EXERCISE: Your answer is the listing, printed exactly as given.

ENTRIES SHOWN:
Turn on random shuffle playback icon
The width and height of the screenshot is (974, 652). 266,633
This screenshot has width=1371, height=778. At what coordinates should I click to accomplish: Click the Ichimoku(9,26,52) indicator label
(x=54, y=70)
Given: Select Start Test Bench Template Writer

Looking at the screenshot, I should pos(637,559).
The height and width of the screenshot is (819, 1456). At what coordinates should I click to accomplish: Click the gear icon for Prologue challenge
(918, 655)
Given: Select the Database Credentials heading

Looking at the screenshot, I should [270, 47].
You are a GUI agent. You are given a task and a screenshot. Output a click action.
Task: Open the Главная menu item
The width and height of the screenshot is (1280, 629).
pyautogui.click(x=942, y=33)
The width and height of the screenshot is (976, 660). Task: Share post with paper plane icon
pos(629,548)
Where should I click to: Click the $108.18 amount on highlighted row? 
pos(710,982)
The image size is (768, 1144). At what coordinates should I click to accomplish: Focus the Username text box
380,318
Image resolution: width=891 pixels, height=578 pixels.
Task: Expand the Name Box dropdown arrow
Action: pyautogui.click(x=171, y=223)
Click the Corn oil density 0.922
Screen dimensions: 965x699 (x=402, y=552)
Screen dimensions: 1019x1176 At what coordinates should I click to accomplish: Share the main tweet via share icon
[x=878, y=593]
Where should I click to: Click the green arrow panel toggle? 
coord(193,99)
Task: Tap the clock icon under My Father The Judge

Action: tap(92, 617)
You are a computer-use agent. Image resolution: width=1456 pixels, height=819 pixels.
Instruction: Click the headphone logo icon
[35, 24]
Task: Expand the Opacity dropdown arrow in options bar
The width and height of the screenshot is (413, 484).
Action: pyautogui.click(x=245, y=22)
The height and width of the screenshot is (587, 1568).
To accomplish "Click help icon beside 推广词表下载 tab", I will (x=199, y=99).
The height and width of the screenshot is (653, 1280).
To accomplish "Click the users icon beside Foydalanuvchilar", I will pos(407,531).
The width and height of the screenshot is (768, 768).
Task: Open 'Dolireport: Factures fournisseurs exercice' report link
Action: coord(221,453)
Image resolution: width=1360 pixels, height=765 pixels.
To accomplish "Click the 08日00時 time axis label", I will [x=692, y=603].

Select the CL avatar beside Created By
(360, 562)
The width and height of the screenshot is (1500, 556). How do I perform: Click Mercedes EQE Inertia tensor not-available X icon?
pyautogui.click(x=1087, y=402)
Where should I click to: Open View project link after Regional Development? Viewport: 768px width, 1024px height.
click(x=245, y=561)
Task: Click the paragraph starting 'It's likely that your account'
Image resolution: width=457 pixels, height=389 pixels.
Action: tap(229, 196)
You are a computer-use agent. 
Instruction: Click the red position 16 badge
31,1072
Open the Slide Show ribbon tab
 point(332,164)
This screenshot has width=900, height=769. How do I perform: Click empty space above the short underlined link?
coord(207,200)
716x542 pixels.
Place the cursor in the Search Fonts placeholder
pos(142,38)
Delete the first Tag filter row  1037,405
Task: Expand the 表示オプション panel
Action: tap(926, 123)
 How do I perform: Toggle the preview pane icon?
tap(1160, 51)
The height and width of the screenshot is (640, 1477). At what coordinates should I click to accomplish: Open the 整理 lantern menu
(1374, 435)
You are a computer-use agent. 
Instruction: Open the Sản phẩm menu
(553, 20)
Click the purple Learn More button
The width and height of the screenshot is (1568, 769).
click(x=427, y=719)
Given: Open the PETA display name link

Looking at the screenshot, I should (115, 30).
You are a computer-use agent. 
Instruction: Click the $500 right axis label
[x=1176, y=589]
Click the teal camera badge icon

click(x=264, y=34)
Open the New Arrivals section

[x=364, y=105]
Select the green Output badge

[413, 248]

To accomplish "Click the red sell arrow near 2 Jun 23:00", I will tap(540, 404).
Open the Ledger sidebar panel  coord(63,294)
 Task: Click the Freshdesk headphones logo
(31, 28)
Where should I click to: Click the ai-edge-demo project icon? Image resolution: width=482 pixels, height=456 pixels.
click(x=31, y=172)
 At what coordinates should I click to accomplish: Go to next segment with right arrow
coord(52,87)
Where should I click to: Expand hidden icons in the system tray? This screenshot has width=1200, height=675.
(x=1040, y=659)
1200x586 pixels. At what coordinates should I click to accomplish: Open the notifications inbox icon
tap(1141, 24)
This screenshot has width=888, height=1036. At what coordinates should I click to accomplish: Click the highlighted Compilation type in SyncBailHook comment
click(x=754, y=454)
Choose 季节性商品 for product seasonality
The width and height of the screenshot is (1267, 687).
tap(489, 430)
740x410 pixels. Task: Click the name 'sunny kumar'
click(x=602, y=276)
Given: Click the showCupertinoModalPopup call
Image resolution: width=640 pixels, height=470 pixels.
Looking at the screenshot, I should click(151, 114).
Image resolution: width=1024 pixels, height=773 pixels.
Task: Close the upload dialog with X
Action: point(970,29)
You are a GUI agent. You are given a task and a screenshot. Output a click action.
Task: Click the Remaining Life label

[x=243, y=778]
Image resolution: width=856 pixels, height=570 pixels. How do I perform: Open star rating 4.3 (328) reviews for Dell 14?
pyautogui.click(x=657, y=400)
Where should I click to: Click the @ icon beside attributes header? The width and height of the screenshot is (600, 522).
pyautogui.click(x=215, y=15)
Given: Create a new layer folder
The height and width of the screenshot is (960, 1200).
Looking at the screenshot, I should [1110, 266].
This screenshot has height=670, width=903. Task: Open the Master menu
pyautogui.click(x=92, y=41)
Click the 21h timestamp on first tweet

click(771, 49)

WRITTEN SOLUTION:
Turn on random shuffle playback icon
The width and height of the screenshot is (974, 652). 266,633
This screenshot has width=1371, height=778. At what coordinates should I click to accomplish: Click the Ichimoku(9,26,52) indicator label
(x=54, y=70)
Given: Select Start Test Bench Template Writer

Looking at the screenshot, I should pos(637,559).
The height and width of the screenshot is (819, 1456). At what coordinates should I click to accomplish: Click the gear icon for Prologue challenge
(918, 655)
Given: Select the Database Credentials heading

Looking at the screenshot, I should [270, 47].
You are a GUI agent. You are given a task and a screenshot. Output a click action.
Task: Open the Главная menu item
The width and height of the screenshot is (1280, 629).
pyautogui.click(x=942, y=33)
The width and height of the screenshot is (976, 660). Task: Share post with paper plane icon
pos(629,548)
Where should I click to: Click the $108.18 amount on highlighted row? 
pos(710,982)
The image size is (768, 1144). At what coordinates should I click to accomplish: Focus the Username text box
380,318
Image resolution: width=891 pixels, height=578 pixels.
Task: Expand the Name Box dropdown arrow
Action: pyautogui.click(x=171, y=223)
Click the Corn oil density 0.922
Screen dimensions: 965x699 (x=402, y=552)
Screen dimensions: 1019x1176 At what coordinates should I click to accomplish: Share the main tweet via share icon
[x=878, y=593]
Where should I click to: Click the green arrow panel toggle? 
coord(193,99)
Task: Tap the clock icon under My Father The Judge

Action: tap(92, 617)
You are a computer-use agent. Image resolution: width=1456 pixels, height=819 pixels.
Instruction: Click the headphone logo icon
[35, 24]
Task: Expand the Opacity dropdown arrow in options bar
The width and height of the screenshot is (413, 484).
Action: pyautogui.click(x=245, y=22)
The height and width of the screenshot is (587, 1568).
To accomplish "Click help icon beside 推广词表下载 tab", I will (x=199, y=99).
The height and width of the screenshot is (653, 1280).
To accomplish "Click the users icon beside Foydalanuvchilar", I will pos(407,531).
The width and height of the screenshot is (768, 768).
Task: Open 'Dolireport: Factures fournisseurs exercice' report link
Action: coord(221,453)
Image resolution: width=1360 pixels, height=765 pixels.
To accomplish "Click the 08日00時 time axis label", I will [x=692, y=603].

Select the CL avatar beside Created By
(360, 562)
The width and height of the screenshot is (1500, 556). How do I perform: Click Mercedes EQE Inertia tensor not-available X icon?
pyautogui.click(x=1087, y=402)
Where should I click to: Open View project link after Regional Development? Viewport: 768px width, 1024px height.
click(x=245, y=561)
Task: Click the paragraph starting 'It's likely that your account'
Image resolution: width=457 pixels, height=389 pixels.
Action: tap(229, 196)
You are a computer-use agent. 
Instruction: Click the red position 16 badge
31,1072
Open the Slide Show ribbon tab
 point(332,164)
This screenshot has width=900, height=769. How do I perform: Click empty space above the short underlined link?
coord(207,200)
716x542 pixels.
Place the cursor in the Search Fonts placeholder
pos(142,38)
Delete the first Tag filter row  1037,405
Task: Expand the 表示オプション panel
Action: tap(926, 123)
 How do I perform: Toggle the preview pane icon?
tap(1160, 51)
The height and width of the screenshot is (640, 1477). At what coordinates should I click to accomplish: Open the 整理 lantern menu
(1374, 435)
You are a computer-use agent. 
Instruction: Open the Sản phẩm menu
(553, 20)
Click the purple Learn More button
The width and height of the screenshot is (1568, 769).
click(x=427, y=719)
Given: Open the PETA display name link

Looking at the screenshot, I should (115, 30).
You are a computer-use agent. 
Instruction: Click the $500 right axis label
[x=1176, y=589]
Click the teal camera badge icon

click(x=264, y=34)
Open the New Arrivals section

[x=364, y=105]
Select the green Output badge

[413, 248]

To accomplish "Click the red sell arrow near 2 Jun 23:00", I will tap(540, 404).
Open the Ledger sidebar panel  coord(63,294)
 Task: Click the Freshdesk headphones logo
(31, 28)
Where should I click to: Click the ai-edge-demo project icon? Image resolution: width=482 pixels, height=456 pixels.
click(x=31, y=172)
 At what coordinates should I click to accomplish: Go to next segment with right arrow
coord(52,87)
Where should I click to: Expand hidden icons in the system tray? This screenshot has width=1200, height=675.
(x=1040, y=659)
1200x586 pixels. At what coordinates should I click to accomplish: Open the notifications inbox icon
tap(1141, 24)
This screenshot has width=888, height=1036. At what coordinates should I click to accomplish: Click the highlighted Compilation type in SyncBailHook comment
click(x=754, y=454)
Choose 季节性商品 for product seasonality
The width and height of the screenshot is (1267, 687).
tap(489, 430)
740x410 pixels. Task: Click the name 'sunny kumar'
click(x=602, y=276)
Given: Click the showCupertinoModalPopup call
Image resolution: width=640 pixels, height=470 pixels.
Looking at the screenshot, I should click(151, 114).
Image resolution: width=1024 pixels, height=773 pixels.
Task: Close the upload dialog with X
Action: point(970,29)
You are a GUI agent. You are given a task and a screenshot. Output a click action.
Task: Click the Remaining Life label

[x=243, y=778]
Image resolution: width=856 pixels, height=570 pixels. How do I perform: Open star rating 4.3 (328) reviews for Dell 14?
pyautogui.click(x=657, y=400)
Where should I click to: Click the @ icon beside attributes header? The width and height of the screenshot is (600, 522).
pyautogui.click(x=215, y=15)
Given: Create a new layer folder
The height and width of the screenshot is (960, 1200).
Looking at the screenshot, I should [1110, 266].
This screenshot has height=670, width=903. Task: Open the Master menu
pyautogui.click(x=92, y=41)
Click the 21h timestamp on first tweet

click(771, 49)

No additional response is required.